### ABOUT THIS EXERCISE
Take the entries that follow and return only the lines from the one with "You are a computer-use agent." through the final line, leaving every picture behind.

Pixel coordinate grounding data
☆ ☆ ☆ ☆
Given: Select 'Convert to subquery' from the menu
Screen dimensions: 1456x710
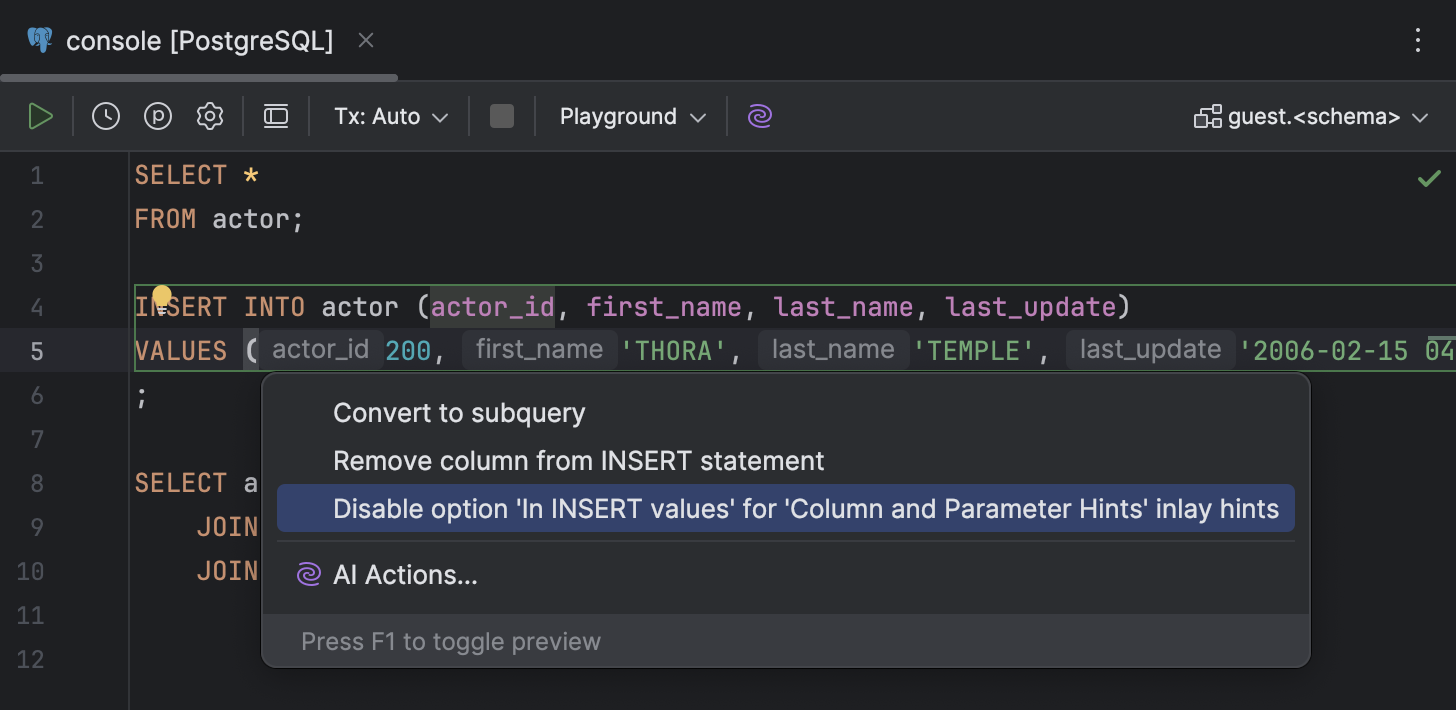Looking at the screenshot, I should pyautogui.click(x=459, y=413).
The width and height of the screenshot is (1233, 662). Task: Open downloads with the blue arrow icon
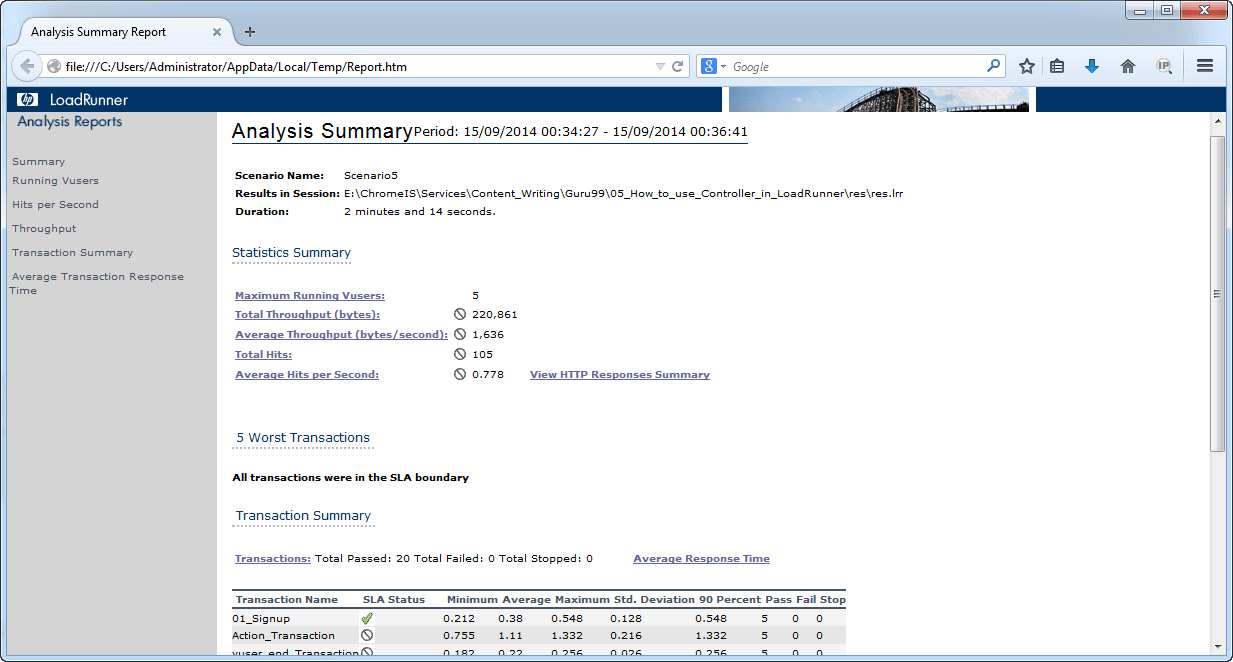coord(1092,66)
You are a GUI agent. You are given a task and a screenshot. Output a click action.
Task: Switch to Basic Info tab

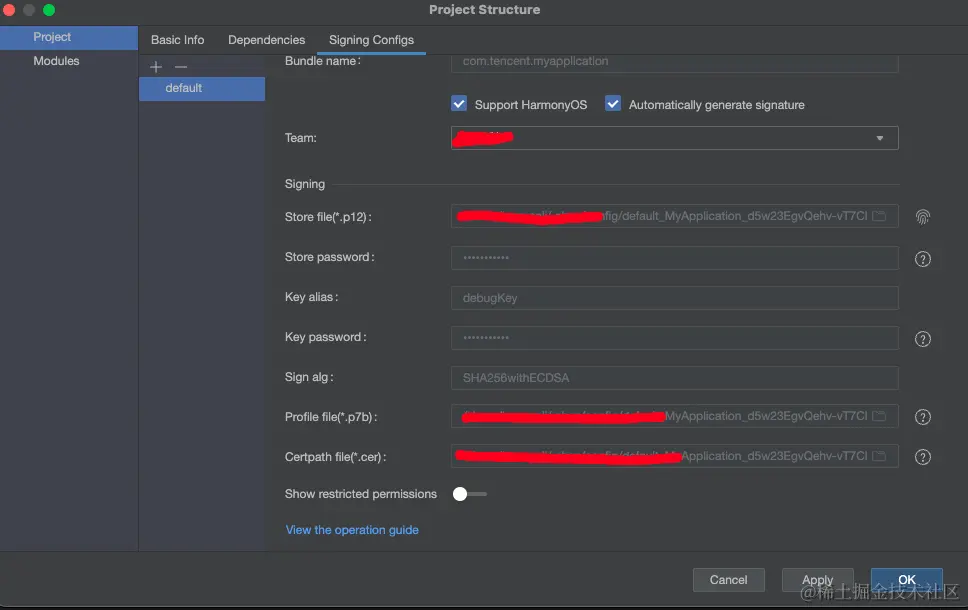point(177,40)
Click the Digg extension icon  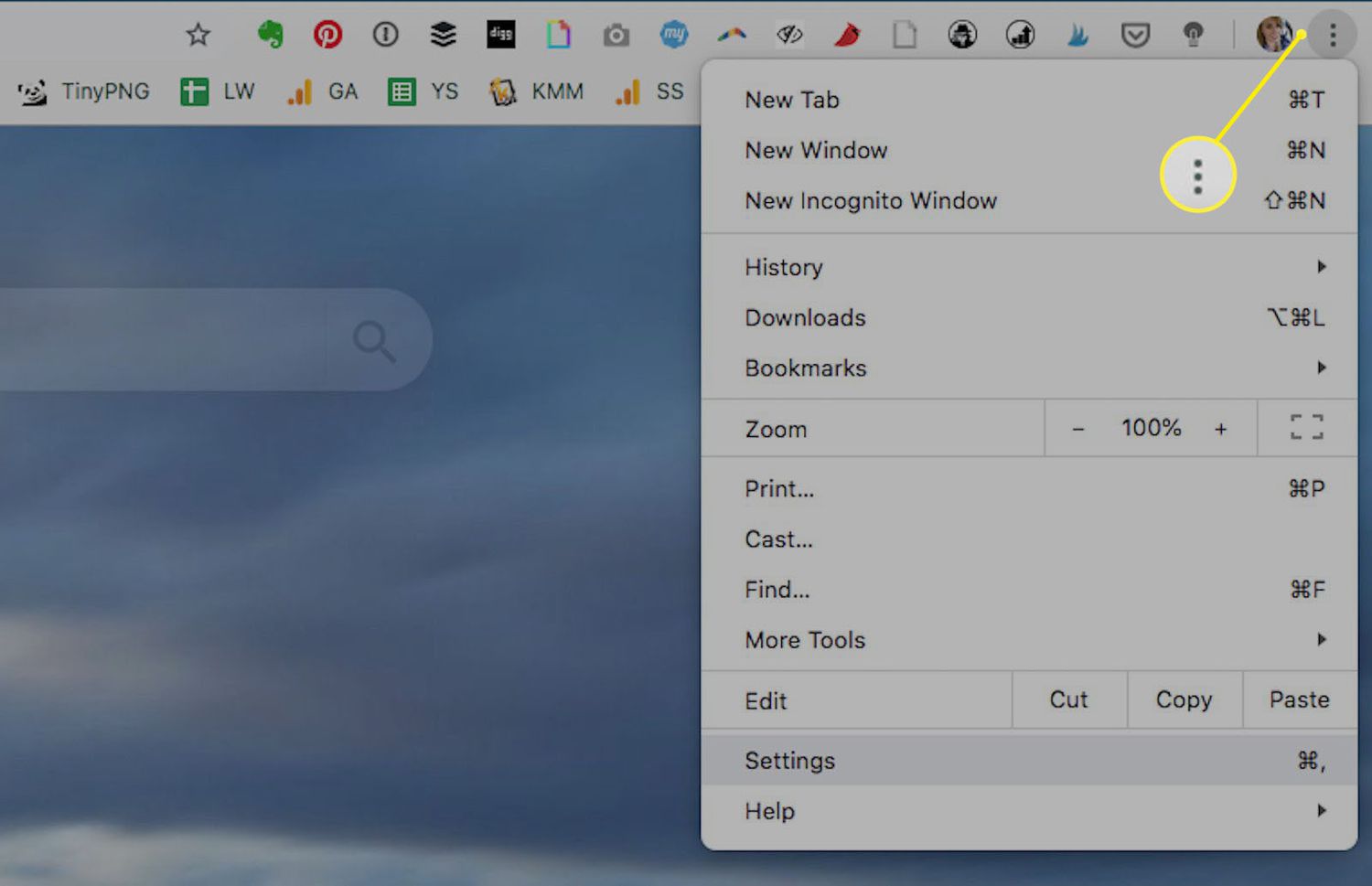point(500,35)
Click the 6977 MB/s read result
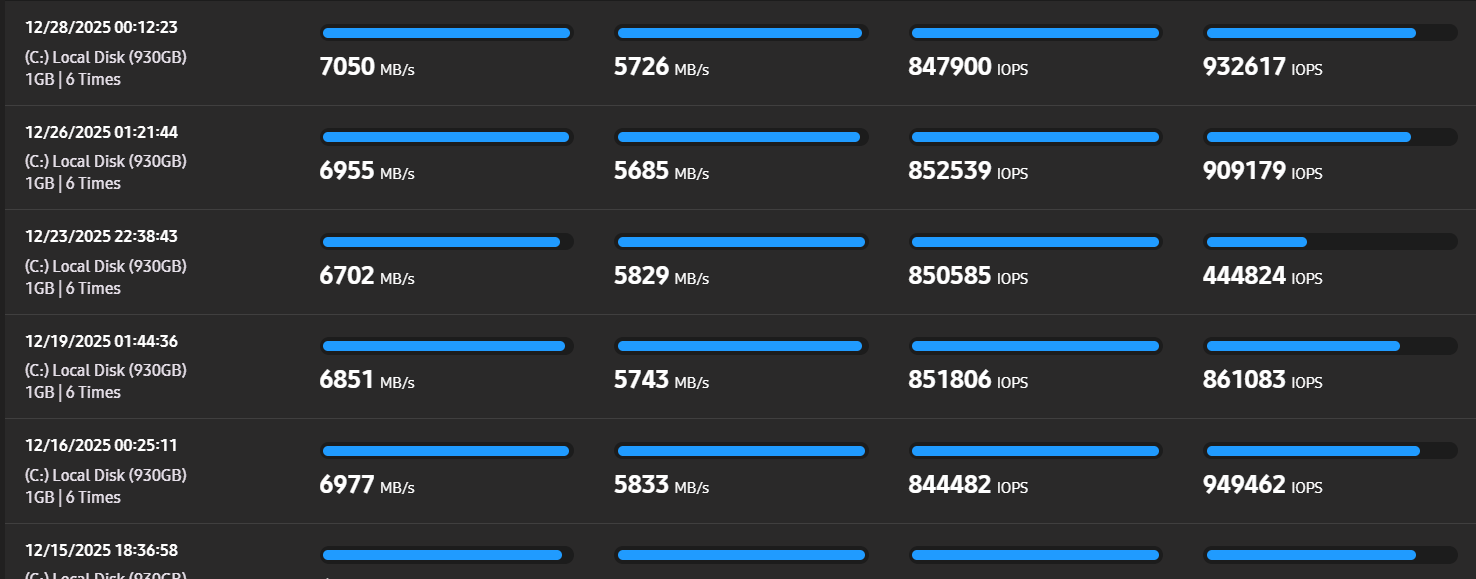This screenshot has width=1476, height=579. click(367, 486)
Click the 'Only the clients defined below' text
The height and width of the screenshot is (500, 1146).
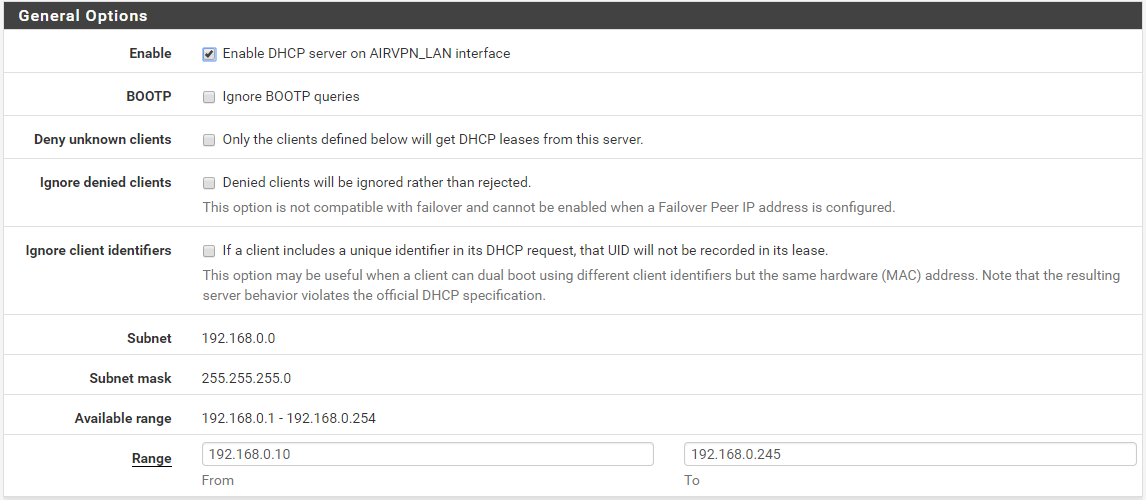click(433, 139)
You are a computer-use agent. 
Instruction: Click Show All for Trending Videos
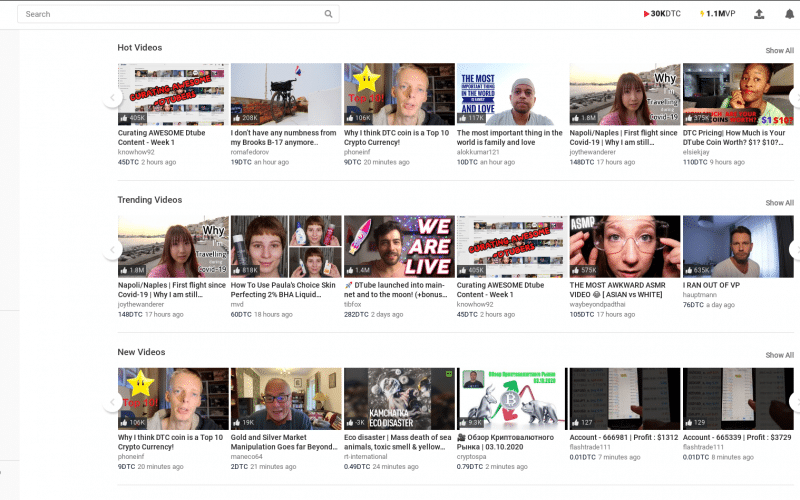[x=779, y=203]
☆ ☆ ☆ ☆
### ANSWER FOR THE TASK
You are a computer-use agent. 
Instruction: Click Show All for Trending Videos
[x=779, y=203]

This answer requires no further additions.